Среди моих друзей в Риме, за те несколько недель, что я там провел, был один старый житель «Вечного города», которого я часто умолял рассказать мне какой-нибудь достоверный случай из католического опыта. Он был от природы замкнут, ревностно правдив, абсолютный «ничтожезнайка» в религиозных спорах, совсем не тот человек, который стал бы сочинять захватывающую историю, не любитель легенд — ни римских, ни женевских, не был яростным приверженцем республиканизма ни в церкви, ни в государстве и не был достаточно знаком с американской мыслью, чтобы подозревать, как можно использовать в Соединенных Штатах такой случай, который я теперь намерен пересказать. На самом деле, когда я сравниваю его с другими источниками информации, доступными путешественникам, будучи уверен, что никто не усомнится в правдивости всего, что он рассказал, вся тяжесть, которую могут придать характер, интеллект, годы и опыт, почивает на той единственной монашеской тайне, которую он вызвался поведать.
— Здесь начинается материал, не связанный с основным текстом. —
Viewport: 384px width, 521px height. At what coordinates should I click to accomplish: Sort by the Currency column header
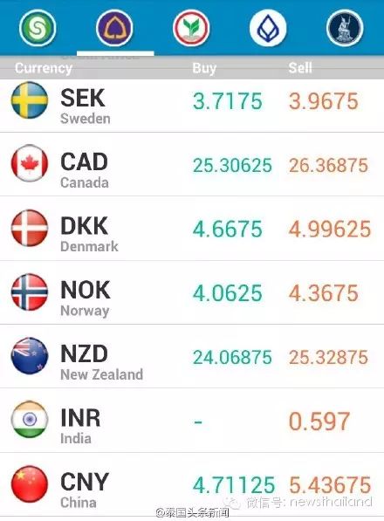point(44,68)
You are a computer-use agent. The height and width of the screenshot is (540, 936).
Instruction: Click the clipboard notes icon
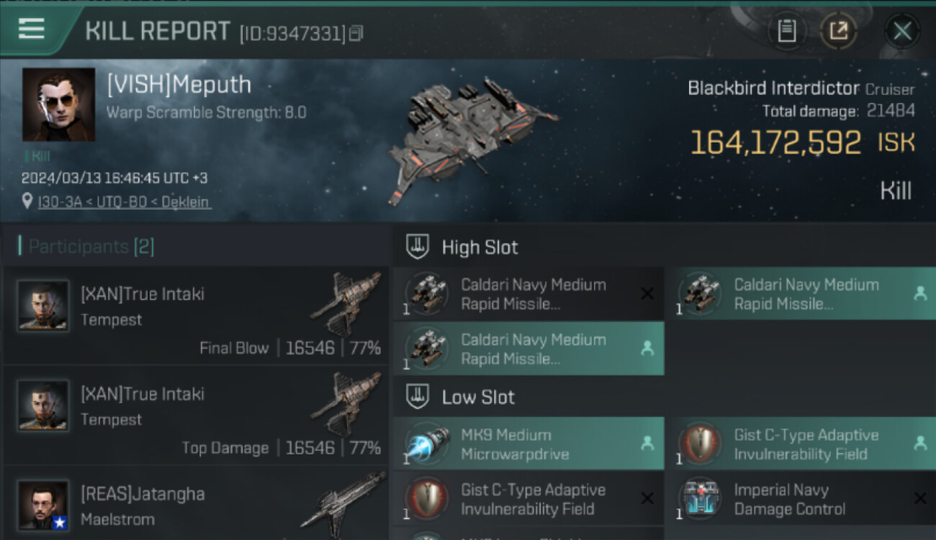787,31
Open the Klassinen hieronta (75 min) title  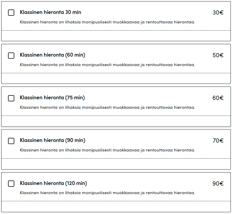point(52,98)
Однажды вечером он пригласил меня в подземный ресторан, славившийся своими превосходными кушаньями, и там за королевским английским пивом, без всяких изысков стиля и попыток преувеличить происшествия, он поведал то, что, как я считаю, является правдивой хроникой неблагословенной любви.
Широким читателям хорошо известно, что немало монахинь заточают себя на всю жизнь под воздействием своего рода морального принуждения, поскольку их аристократическая семья стала слишком бедной, чтобы поддерживать свой величественный образ жизни, поскольку самой даме грозит вступление в какой-нибудь унизительный союз, она категорически отвергает ту связь, которую одобряют ее родственники, или совершила какую-то опрометчивость, омрачающую ее будущие перспективы. Тайные влияния, затягивающие мужчин в католические ордена, соответствуют этому. Было бы вопиющим фанатизмом сомневаться в том, что некоторые приносят незапятнанное сердце в стремлении к полезности или в воздыханиях о святости; но часто юношу ведут с завязанными глазами к алтарю амбициозные родственники, подобно Талейрану, и слишком поздно он обнаруживает свою полную непригодность к принятому на себя обету. И именно последние становятся теми, чья жизнь превращается в скандал для их звания, чье легкомыслие шокирует стольких протестантских наблюдателей, чья совесть не знает истинного покоя, кто умирает порой в открытом неверие и, живя, являются худшими врагами дела, которое они отстаивают.